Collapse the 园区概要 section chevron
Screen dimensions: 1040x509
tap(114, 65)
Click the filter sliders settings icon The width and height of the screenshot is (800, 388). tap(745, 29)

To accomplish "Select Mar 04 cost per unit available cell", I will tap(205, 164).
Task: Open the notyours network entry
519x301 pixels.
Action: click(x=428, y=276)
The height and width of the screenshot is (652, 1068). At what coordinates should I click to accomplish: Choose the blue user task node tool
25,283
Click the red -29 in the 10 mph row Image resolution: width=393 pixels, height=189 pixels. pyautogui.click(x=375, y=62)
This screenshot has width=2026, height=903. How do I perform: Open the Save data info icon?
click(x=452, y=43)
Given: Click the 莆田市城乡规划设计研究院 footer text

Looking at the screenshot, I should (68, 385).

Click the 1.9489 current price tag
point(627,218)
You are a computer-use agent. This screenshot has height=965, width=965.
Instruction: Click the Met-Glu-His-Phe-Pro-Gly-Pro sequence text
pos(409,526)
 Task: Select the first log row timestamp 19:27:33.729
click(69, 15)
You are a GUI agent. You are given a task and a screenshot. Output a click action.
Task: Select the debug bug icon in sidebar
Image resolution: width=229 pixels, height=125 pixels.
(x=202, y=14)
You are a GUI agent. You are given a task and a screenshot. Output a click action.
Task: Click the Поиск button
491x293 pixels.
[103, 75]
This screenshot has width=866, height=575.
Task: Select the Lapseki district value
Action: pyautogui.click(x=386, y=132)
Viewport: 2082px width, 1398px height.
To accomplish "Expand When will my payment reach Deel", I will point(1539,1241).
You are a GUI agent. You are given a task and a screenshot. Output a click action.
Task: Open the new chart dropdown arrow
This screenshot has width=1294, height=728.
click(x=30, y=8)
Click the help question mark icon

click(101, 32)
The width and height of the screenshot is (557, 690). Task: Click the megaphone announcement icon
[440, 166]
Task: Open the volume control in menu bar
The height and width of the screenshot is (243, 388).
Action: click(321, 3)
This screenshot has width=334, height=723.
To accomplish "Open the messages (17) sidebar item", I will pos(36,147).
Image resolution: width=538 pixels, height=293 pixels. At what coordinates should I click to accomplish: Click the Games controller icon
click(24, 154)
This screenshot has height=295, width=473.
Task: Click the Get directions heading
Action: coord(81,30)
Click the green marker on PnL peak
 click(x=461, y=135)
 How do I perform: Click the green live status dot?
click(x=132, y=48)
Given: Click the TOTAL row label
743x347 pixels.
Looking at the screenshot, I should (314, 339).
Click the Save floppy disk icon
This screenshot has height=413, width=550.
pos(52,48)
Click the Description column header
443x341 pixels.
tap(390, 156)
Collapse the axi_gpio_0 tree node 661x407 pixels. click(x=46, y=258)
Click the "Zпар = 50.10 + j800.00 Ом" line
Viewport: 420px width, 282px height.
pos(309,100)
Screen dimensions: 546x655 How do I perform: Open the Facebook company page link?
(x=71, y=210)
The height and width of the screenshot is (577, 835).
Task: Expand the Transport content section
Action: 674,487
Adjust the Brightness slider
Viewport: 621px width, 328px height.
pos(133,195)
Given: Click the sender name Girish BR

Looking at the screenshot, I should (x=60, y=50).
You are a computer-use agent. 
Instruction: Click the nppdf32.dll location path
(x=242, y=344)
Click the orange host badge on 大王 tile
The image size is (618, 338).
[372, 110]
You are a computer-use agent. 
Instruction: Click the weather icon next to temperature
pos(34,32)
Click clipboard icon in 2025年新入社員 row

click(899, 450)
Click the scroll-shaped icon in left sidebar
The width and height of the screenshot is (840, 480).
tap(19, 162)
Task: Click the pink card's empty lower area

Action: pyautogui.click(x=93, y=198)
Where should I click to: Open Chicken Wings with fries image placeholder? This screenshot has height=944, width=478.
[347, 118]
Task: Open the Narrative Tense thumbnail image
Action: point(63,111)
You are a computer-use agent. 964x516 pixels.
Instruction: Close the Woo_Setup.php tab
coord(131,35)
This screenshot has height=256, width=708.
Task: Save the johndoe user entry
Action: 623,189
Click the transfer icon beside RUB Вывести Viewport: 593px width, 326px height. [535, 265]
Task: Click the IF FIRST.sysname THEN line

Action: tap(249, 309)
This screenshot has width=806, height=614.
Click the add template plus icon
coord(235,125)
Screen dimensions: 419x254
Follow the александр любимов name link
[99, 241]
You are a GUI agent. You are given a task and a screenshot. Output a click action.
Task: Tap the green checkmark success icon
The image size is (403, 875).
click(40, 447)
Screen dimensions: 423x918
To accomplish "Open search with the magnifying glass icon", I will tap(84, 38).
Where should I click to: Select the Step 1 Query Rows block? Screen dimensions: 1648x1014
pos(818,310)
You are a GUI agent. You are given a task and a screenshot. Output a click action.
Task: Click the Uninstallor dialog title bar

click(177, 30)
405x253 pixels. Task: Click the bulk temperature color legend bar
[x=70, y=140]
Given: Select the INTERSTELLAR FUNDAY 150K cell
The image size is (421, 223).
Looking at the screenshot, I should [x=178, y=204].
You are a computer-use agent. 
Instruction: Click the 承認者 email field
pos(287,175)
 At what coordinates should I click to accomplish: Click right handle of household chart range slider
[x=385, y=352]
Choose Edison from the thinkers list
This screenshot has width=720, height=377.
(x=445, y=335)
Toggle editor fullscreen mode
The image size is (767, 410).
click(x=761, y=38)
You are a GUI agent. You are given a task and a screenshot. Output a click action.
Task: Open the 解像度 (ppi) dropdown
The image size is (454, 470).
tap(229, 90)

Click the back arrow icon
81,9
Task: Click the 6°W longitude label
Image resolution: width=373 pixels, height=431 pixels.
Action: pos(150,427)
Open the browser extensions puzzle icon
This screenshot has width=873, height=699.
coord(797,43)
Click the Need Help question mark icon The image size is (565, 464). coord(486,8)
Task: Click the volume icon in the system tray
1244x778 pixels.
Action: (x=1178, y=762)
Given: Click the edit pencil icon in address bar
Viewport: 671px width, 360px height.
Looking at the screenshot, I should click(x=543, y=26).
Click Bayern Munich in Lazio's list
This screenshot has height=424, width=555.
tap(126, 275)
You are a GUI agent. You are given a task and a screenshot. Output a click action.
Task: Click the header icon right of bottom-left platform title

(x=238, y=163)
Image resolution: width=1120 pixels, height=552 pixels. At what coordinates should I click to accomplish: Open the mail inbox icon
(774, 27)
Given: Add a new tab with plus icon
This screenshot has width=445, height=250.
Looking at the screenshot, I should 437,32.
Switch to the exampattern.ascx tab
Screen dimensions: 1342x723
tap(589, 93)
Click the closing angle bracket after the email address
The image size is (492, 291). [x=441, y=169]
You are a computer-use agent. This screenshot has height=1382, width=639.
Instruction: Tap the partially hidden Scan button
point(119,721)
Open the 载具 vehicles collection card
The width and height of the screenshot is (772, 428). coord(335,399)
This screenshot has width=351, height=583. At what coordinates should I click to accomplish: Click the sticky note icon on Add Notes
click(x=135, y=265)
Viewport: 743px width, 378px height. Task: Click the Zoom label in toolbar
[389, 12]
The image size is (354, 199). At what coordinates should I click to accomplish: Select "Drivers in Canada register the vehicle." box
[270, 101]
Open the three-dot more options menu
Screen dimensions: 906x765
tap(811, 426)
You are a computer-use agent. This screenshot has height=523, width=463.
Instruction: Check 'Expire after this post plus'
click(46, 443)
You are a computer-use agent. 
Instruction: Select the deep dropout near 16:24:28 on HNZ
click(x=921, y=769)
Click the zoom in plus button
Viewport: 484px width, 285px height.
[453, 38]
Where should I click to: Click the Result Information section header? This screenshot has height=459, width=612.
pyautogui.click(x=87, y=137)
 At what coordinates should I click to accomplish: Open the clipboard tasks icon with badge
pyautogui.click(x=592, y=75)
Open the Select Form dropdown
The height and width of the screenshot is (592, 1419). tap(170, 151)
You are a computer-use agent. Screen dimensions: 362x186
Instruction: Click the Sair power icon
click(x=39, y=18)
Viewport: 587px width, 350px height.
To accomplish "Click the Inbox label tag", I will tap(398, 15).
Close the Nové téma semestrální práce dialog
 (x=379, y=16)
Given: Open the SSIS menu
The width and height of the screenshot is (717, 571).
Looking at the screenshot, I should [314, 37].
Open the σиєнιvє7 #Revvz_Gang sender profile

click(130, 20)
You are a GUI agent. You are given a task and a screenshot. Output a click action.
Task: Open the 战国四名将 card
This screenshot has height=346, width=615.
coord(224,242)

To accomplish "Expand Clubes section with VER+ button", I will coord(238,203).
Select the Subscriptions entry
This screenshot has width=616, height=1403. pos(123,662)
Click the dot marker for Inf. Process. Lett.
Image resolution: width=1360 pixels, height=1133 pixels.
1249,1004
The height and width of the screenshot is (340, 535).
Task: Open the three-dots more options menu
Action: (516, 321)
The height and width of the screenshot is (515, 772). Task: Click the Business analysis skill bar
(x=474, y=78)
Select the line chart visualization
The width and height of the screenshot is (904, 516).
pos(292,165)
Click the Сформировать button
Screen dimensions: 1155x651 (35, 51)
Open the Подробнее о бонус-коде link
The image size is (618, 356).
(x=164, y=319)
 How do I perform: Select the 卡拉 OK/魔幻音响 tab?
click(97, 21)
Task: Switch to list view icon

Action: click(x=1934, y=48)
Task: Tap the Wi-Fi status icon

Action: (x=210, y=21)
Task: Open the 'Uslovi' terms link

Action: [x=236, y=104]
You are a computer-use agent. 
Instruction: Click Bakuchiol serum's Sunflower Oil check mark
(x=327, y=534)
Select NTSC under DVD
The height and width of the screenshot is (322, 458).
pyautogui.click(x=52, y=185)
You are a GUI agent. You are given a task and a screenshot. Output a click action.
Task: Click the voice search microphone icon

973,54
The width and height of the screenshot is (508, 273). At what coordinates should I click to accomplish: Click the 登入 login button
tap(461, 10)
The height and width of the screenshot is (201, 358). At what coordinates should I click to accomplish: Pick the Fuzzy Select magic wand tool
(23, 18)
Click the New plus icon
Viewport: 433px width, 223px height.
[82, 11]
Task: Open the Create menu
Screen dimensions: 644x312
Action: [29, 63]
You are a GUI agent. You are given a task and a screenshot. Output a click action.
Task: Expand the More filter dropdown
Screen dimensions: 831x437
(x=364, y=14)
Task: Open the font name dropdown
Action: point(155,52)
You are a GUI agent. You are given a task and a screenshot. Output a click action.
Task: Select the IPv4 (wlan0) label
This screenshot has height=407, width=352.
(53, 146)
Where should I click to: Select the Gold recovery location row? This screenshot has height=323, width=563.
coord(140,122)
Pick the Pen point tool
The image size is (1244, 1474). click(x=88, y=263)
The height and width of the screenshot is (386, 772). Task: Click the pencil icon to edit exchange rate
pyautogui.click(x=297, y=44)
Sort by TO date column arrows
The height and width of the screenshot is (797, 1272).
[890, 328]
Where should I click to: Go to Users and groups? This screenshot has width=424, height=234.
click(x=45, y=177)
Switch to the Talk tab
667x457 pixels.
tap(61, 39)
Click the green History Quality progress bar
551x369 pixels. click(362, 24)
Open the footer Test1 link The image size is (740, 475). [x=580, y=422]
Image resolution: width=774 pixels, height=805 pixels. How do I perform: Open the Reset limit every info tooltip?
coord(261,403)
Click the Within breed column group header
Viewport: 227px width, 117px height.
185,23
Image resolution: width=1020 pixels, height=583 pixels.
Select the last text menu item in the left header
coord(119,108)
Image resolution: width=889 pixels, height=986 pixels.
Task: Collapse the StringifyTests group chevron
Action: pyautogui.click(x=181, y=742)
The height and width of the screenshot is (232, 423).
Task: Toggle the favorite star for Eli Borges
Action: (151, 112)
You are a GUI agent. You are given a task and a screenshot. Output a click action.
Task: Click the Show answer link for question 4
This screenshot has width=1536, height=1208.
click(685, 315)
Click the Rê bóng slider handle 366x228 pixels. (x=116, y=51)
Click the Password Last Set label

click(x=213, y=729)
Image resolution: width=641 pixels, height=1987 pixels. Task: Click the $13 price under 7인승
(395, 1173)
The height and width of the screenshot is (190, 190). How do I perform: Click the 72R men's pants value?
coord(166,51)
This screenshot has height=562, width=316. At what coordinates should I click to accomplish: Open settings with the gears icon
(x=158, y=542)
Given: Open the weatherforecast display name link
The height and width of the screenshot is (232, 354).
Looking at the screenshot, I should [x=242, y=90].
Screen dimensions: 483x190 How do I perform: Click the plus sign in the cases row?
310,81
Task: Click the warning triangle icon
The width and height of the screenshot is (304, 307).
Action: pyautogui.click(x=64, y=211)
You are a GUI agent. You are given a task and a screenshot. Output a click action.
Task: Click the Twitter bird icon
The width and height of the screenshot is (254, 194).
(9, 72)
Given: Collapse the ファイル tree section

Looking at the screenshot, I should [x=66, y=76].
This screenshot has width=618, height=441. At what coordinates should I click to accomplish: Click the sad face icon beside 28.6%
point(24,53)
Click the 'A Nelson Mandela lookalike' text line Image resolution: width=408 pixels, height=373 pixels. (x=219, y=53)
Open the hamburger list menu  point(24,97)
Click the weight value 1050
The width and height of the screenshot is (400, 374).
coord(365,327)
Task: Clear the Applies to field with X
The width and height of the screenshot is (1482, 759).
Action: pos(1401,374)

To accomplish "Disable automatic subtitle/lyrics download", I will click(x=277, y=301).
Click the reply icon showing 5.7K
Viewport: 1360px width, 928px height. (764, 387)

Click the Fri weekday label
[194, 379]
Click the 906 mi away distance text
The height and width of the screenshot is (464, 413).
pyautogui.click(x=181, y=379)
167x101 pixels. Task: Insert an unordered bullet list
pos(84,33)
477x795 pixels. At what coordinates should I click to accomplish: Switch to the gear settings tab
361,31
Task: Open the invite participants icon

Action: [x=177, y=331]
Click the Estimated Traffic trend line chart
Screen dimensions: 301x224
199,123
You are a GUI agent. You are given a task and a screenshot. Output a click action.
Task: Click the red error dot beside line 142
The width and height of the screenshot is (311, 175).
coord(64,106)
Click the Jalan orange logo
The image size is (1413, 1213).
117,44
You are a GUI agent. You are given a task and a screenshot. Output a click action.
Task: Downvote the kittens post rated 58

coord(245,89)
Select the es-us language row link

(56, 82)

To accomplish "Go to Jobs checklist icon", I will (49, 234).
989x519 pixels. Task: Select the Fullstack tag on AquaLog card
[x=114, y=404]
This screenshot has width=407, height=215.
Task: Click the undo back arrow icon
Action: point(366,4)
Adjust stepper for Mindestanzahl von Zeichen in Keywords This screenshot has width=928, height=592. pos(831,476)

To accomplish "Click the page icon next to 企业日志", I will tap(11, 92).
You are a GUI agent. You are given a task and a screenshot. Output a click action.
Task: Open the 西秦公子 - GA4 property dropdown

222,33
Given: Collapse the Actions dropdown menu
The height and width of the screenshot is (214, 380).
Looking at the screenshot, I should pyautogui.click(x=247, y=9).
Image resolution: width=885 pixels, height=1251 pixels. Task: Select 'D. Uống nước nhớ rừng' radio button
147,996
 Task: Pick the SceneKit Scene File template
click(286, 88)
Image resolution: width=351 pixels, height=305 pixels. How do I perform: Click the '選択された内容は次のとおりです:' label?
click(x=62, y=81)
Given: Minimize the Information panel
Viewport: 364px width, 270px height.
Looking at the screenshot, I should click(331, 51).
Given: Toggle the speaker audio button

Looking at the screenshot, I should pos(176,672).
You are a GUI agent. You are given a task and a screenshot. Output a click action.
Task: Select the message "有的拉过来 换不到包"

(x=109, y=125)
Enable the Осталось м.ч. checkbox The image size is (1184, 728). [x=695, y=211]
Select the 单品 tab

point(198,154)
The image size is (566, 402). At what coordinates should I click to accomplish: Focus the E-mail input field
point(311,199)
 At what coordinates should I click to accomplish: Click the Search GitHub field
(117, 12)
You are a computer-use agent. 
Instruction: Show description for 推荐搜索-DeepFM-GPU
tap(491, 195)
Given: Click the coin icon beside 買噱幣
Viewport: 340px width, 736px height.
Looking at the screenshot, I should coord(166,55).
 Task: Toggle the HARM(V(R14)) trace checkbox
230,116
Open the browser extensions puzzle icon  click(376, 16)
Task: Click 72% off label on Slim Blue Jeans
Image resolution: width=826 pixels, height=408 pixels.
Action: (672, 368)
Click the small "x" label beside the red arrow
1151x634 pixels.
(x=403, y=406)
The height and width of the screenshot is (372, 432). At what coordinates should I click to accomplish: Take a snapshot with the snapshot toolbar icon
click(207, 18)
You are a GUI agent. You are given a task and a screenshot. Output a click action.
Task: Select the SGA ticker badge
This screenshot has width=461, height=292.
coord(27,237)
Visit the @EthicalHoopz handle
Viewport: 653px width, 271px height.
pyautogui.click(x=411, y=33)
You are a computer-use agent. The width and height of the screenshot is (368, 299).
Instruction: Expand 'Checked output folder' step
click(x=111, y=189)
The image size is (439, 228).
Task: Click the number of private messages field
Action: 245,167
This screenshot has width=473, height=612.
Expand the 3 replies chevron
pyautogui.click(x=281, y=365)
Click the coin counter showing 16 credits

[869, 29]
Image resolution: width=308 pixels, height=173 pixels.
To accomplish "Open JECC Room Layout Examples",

EXERCISE DETAILS -
Go through the entries and count the lines where the word "puzzle" appears; give only the count.

SOLUTION FOR THIS EXERCISE -
2